- Opening Delimiter -
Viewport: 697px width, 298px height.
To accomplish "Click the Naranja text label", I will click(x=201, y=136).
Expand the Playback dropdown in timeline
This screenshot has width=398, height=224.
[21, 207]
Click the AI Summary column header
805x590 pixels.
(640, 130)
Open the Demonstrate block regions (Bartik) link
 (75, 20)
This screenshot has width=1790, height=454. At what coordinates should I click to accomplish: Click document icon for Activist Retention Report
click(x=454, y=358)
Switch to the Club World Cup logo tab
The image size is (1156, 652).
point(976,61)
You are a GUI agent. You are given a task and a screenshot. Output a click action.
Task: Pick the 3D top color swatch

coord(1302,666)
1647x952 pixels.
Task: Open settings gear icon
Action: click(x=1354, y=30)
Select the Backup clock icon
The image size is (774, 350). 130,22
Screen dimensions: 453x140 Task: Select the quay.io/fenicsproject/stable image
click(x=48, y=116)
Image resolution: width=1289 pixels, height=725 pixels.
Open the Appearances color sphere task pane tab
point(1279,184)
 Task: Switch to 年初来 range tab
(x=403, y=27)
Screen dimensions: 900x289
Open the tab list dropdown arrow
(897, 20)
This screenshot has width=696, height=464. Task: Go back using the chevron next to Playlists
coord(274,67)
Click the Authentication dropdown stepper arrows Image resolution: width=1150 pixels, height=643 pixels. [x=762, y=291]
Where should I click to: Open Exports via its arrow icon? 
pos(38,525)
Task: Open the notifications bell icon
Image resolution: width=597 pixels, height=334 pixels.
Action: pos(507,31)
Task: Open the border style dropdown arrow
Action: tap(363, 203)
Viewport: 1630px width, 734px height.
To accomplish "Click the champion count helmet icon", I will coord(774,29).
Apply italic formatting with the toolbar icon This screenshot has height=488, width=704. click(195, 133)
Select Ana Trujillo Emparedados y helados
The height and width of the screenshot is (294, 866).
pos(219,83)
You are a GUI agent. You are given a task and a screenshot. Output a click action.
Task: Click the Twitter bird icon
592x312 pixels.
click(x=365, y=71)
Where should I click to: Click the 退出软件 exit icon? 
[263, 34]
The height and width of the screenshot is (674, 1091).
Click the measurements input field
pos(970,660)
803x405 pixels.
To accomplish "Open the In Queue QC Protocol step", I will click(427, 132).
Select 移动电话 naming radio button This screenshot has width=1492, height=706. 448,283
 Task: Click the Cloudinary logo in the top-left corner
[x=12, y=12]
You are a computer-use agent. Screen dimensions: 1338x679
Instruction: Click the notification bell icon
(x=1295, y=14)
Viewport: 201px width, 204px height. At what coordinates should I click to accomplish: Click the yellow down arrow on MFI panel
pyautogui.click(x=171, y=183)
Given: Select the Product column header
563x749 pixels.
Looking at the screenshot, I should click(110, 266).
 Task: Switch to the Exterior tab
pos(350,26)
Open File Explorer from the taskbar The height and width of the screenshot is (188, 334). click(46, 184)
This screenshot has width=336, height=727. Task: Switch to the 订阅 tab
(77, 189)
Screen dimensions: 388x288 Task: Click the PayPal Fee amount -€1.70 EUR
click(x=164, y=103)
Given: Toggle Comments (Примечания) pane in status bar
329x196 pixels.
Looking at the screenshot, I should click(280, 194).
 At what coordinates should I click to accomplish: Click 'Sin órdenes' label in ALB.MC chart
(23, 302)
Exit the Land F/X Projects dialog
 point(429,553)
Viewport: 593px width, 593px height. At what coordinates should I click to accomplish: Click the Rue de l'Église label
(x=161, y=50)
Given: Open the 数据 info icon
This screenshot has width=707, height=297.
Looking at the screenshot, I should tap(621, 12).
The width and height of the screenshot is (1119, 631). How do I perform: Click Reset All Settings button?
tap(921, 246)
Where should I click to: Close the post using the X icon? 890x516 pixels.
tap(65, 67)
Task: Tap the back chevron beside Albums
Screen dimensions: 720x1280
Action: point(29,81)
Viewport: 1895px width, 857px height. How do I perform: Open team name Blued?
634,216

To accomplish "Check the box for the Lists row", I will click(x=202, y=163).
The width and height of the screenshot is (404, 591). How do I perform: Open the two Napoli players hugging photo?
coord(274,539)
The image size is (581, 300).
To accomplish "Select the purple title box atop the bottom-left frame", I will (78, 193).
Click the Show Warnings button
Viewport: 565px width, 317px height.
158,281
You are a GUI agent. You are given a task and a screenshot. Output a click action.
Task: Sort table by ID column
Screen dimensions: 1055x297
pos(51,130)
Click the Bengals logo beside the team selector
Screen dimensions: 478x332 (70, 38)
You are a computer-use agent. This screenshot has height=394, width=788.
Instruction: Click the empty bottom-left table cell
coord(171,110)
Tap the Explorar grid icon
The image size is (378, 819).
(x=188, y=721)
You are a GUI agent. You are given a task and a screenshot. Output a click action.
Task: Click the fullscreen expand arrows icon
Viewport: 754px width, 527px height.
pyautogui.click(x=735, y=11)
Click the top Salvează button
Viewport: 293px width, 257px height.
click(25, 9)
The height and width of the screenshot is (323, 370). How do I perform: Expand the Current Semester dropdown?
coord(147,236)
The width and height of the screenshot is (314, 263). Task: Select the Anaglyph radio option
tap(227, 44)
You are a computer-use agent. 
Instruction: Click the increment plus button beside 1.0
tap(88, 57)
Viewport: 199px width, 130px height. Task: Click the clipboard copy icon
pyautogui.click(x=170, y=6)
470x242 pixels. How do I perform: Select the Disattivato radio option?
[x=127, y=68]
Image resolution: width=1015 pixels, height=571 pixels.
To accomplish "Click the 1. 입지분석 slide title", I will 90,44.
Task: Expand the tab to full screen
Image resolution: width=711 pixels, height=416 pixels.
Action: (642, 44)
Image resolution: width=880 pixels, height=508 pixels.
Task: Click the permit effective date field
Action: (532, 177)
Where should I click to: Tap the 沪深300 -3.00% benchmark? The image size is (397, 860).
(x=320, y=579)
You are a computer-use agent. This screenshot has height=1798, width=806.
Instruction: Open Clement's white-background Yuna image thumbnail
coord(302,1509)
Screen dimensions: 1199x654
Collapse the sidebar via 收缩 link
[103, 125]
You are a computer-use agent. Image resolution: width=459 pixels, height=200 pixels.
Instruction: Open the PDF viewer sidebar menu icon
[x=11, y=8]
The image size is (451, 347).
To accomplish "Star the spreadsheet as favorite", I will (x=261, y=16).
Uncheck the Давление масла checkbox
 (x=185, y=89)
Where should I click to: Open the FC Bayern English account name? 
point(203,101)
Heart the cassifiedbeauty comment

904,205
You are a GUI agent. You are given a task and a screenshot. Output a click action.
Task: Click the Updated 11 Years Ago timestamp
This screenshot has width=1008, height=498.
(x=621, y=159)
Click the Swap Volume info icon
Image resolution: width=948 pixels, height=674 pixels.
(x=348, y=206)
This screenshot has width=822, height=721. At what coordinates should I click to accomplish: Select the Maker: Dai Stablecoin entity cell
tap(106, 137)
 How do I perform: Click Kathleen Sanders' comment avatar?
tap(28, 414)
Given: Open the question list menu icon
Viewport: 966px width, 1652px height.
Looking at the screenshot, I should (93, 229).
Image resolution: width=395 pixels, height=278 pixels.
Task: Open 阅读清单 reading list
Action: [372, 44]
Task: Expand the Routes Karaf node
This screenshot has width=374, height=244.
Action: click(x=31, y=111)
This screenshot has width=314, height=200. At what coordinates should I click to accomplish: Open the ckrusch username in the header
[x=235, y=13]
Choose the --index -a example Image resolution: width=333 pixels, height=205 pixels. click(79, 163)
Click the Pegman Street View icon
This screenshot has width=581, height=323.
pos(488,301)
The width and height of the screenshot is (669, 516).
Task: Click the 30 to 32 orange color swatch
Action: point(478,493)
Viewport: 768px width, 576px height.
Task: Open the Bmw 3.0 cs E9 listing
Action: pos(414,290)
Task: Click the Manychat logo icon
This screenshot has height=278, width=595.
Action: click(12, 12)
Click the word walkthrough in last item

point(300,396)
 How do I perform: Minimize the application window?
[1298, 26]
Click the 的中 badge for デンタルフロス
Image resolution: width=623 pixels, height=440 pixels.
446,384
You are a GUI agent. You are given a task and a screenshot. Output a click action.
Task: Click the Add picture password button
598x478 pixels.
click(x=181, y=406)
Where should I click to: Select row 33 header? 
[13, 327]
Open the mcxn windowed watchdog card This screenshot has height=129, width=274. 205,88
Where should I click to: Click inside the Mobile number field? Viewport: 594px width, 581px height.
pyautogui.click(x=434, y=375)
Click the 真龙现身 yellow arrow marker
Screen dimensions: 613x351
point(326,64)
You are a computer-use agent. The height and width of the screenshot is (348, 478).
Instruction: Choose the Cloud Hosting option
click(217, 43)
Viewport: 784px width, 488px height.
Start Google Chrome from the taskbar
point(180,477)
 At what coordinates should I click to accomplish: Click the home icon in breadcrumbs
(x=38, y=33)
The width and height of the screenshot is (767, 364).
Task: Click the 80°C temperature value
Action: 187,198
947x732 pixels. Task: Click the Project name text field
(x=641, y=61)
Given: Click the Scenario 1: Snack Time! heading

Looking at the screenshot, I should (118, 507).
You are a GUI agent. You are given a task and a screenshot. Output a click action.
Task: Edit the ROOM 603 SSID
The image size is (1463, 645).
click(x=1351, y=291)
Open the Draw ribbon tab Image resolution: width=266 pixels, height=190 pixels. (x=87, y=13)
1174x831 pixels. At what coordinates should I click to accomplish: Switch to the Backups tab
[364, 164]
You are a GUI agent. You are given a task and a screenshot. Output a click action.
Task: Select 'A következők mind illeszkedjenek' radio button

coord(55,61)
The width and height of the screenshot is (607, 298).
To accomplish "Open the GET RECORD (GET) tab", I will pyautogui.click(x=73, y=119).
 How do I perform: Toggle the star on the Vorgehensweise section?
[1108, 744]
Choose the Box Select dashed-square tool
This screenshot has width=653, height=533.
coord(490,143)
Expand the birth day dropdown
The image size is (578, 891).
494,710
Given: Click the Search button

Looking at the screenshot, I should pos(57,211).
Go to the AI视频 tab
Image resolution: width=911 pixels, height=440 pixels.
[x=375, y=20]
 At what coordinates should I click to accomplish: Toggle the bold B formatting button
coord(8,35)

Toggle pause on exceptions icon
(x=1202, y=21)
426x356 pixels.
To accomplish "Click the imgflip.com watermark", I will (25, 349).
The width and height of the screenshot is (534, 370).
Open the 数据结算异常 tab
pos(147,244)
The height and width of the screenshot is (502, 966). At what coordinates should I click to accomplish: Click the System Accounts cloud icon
- Closing Delimiter -
## What is being asked
What you give back must match the material exactly, beginning with its first line and ending with the line holding "Click the Authentication".

## Result for this exercise
Viewport: 697px width, 298px height.
To accomplish "Click the Naranja text label", I will click(x=201, y=136).
Expand the Playback dropdown in timeline
This screenshot has width=398, height=224.
[21, 207]
Click the AI Summary column header
805x590 pixels.
(640, 130)
Open the Demonstrate block regions (Bartik) link
 (75, 20)
This screenshot has width=1790, height=454. At what coordinates should I click to accomplish: Click document icon for Activist Retention Report
click(x=454, y=358)
Switch to the Club World Cup logo tab
The image size is (1156, 652).
point(976,61)
You are a GUI agent. You are given a task and a screenshot. Output a click action.
Task: Pick the 3D top color swatch

coord(1302,666)
1647x952 pixels.
Task: Open settings gear icon
Action: click(x=1354, y=30)
Select the Backup clock icon
The image size is (774, 350). 130,22
Screen dimensions: 453x140 Task: Select the quay.io/fenicsproject/stable image
click(x=48, y=116)
Image resolution: width=1289 pixels, height=725 pixels.
Open the Appearances color sphere task pane tab
point(1279,184)
 Task: Switch to 年初来 range tab
(x=403, y=27)
Screen dimensions: 900x289
Open the tab list dropdown arrow
(897, 20)
This screenshot has width=696, height=464. Task: Go back using the chevron next to Playlists
coord(274,67)
Click the Authentication dropdown stepper arrows Image resolution: width=1150 pixels, height=643 pixels. [x=762, y=291]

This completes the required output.